The topic of Business Continuity isn't exactly the most riveting topic in the world, but its an area of IT that's close to my heart and one that seems to be regularly forgotten, misunderstood, or simply just poorly implemented. After working with a variety of organisations, the problem appears to me to just be a lack of communication between those running the business and the technical staff responsible for the implementation and maintainance of the mechanisms that greatly influence the potential of a disaster occuring, the time taken to recover from it, and ultimately, the overall impact to the business. All too often, heads are buried in the sand until there's a disaster and then there's hell to pay!
Business continuity is not something implemented at the time of a disaster; Business Continuity refers to those activities performed daily to maintain service, consistency, and recoverability.
So, where do you start? Well, firstly, the field of Business Continuity is huge, but the purpose of this post is to give enough information for you to go do something. By all means, once you've got the basics sorted, then by all means go read up further - but right now, lets just focus on understanding the basic concepts, learning some of the jargon, and some helpful hints to convince people in your company that there's more to Business Continuity than having some backup tapes in a cupboard!

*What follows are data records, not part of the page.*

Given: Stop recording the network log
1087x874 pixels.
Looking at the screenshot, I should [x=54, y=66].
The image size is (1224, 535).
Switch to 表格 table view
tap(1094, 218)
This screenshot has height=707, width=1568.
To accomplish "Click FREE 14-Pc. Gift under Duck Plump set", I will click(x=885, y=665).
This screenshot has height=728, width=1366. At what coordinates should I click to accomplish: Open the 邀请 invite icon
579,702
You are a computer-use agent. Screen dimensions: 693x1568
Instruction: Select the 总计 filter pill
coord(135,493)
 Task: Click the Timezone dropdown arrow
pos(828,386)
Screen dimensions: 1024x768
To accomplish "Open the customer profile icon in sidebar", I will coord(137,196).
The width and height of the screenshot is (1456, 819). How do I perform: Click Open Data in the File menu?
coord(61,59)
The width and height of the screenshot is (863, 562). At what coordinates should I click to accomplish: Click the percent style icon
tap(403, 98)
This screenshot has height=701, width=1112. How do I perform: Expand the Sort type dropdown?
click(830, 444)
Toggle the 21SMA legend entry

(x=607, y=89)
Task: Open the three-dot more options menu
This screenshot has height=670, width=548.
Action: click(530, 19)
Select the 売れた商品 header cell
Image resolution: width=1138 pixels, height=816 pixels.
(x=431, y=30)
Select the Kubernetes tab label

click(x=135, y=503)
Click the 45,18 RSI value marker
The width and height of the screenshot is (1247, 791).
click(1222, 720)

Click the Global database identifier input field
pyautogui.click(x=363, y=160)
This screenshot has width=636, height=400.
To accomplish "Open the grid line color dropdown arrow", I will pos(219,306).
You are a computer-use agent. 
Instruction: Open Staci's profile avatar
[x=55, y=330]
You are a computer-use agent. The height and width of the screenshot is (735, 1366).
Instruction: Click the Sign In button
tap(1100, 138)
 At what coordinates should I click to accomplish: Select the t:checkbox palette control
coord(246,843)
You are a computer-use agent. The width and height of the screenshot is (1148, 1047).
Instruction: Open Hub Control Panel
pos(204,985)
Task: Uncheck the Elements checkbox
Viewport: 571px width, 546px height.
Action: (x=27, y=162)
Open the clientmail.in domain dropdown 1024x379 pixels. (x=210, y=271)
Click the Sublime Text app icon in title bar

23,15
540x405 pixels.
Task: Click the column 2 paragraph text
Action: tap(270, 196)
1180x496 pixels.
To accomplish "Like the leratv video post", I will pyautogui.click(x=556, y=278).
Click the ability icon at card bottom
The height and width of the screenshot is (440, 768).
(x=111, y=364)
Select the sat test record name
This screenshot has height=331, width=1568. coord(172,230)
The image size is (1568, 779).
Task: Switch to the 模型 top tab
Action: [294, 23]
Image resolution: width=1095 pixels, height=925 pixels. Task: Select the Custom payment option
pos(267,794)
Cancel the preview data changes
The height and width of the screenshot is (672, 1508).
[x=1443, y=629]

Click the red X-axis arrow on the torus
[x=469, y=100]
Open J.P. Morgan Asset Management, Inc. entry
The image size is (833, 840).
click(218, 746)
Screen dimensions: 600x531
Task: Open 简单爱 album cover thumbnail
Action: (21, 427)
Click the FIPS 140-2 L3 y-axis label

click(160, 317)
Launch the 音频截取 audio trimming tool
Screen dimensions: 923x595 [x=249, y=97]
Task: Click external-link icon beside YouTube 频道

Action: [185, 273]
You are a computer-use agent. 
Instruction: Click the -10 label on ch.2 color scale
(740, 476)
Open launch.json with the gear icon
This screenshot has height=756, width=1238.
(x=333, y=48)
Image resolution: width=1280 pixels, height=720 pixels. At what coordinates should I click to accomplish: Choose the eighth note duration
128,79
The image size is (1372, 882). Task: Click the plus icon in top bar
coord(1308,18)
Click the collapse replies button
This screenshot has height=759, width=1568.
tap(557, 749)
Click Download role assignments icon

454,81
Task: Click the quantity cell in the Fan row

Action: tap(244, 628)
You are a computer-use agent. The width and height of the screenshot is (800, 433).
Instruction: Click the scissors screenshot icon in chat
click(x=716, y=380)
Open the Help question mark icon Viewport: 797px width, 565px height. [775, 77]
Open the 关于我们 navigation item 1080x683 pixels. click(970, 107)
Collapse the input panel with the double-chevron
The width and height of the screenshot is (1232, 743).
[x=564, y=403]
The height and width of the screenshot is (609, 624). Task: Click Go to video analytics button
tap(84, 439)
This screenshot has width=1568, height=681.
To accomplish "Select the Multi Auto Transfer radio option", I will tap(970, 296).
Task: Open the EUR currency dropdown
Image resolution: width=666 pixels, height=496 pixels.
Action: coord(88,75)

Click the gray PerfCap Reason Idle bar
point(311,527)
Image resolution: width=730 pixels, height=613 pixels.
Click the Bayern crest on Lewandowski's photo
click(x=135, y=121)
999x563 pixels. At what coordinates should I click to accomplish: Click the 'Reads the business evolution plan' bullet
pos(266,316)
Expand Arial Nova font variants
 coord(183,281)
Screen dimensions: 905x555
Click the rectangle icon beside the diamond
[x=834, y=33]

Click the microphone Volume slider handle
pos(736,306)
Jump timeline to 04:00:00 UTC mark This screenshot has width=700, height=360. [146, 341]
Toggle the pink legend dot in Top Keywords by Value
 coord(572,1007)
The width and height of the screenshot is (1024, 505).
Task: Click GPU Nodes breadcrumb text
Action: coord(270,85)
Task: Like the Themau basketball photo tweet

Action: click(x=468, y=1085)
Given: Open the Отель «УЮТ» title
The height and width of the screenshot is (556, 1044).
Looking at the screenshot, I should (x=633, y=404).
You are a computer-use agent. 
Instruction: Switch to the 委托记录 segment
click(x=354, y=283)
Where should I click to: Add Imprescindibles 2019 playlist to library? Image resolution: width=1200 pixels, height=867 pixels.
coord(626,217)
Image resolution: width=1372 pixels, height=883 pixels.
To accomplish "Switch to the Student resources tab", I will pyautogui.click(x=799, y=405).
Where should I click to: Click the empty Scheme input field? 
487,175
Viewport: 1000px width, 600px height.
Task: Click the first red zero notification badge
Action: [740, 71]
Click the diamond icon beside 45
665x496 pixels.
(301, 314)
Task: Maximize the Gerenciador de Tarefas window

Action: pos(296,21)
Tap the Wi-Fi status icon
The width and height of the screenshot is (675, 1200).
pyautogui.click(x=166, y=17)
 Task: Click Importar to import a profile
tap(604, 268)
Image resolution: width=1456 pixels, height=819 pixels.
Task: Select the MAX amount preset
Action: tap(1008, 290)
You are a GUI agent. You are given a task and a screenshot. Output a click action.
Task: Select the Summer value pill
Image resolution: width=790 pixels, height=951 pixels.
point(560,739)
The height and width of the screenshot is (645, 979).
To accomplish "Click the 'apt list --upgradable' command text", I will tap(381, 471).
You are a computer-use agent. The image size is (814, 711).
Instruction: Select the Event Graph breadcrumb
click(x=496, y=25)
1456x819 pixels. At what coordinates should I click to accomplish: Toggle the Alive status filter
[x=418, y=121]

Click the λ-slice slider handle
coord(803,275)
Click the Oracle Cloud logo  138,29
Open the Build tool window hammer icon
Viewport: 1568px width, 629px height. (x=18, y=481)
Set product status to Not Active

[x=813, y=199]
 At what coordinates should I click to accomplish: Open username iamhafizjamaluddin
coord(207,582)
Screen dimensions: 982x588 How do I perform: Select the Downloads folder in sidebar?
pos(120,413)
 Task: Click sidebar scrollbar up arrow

Business Continuity? Disaster Recovery?
Understanding what you're doing is important, but all too often I've seen organisations spend far too much time debating what they mean by Business Continuity, rather than agreeing some basic terms and getting on with it! In this post, we'll work on the principle that Disaster Recovery is the act of preparing for recovery or continuation of critical IT components after a disaster (natural or otherwise) and that Business Continuity is the larger process of ensuring that all aspects of the business keep functioning. For example, a Business Continuity Plan might involve identifying the risks faced by critical business functions and identifying the IT components they rely upon. Meanwhile, Disaster Recovery is focussed on ensuring that there's sufficient fault tolerance and backups to meet the requirements of the Business Continuity Plan.
What do I need to do?
Your manager might prefer you call it a Business Impact Assessment (BIA), but I'd suggest you probably need to identify all the business functions within your organisation, assign each a level of importance and then work out what IT components these systems depend on. You can make this job as big and as complicated as you like, but at the end the day, you need to gain agreement with the business about what's important to them. The two fundamental measurements in Business Continuity are the:
- Recovery Time Objective (RTO): How quickly must we restore a business function after a disruption or disaster before it causes "unacceptable consequences" to the dd
- Recovery Point Objective (RPO): The maximum window of time before a disruption or disaster during which data may be lost.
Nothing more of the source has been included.